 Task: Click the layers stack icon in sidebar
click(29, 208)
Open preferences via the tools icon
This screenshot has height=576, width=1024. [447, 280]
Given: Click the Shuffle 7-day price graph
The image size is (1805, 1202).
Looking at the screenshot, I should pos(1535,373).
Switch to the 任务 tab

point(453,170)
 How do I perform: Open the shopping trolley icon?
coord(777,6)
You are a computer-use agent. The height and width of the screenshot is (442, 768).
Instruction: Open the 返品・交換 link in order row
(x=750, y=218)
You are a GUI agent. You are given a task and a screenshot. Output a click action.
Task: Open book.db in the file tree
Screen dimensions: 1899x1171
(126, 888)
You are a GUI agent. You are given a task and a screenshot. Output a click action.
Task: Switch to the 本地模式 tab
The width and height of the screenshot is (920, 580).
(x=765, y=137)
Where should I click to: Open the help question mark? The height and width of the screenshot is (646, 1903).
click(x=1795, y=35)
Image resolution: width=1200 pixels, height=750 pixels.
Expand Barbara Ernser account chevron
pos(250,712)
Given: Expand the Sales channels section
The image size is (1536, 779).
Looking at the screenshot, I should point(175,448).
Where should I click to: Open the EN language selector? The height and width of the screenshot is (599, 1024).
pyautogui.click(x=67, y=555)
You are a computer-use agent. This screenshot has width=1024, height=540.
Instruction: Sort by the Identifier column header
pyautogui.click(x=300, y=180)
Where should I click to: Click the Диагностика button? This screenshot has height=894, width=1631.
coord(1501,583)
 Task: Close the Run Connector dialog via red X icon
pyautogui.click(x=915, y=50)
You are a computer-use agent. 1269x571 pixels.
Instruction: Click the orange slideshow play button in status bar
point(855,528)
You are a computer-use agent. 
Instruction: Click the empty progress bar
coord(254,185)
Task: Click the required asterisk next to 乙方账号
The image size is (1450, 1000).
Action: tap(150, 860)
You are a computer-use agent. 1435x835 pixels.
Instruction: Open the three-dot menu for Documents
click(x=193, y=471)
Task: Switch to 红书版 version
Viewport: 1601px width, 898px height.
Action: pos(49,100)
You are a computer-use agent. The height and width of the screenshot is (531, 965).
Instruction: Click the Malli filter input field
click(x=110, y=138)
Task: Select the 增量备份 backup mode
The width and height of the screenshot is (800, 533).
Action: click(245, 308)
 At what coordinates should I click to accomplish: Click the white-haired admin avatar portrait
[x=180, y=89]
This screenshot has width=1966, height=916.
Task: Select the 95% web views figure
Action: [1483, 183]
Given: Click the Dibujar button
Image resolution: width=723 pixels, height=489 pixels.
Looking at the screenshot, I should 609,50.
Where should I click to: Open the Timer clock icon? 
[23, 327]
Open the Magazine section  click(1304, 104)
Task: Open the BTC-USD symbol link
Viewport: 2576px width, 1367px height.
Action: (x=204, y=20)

◆ ◆ ◆ ◆

Read the entries and pick out all lines that include the word "section".

## [Finished task]
Given: Expand the Sales channels section
Open the Magazine section  click(1304, 104)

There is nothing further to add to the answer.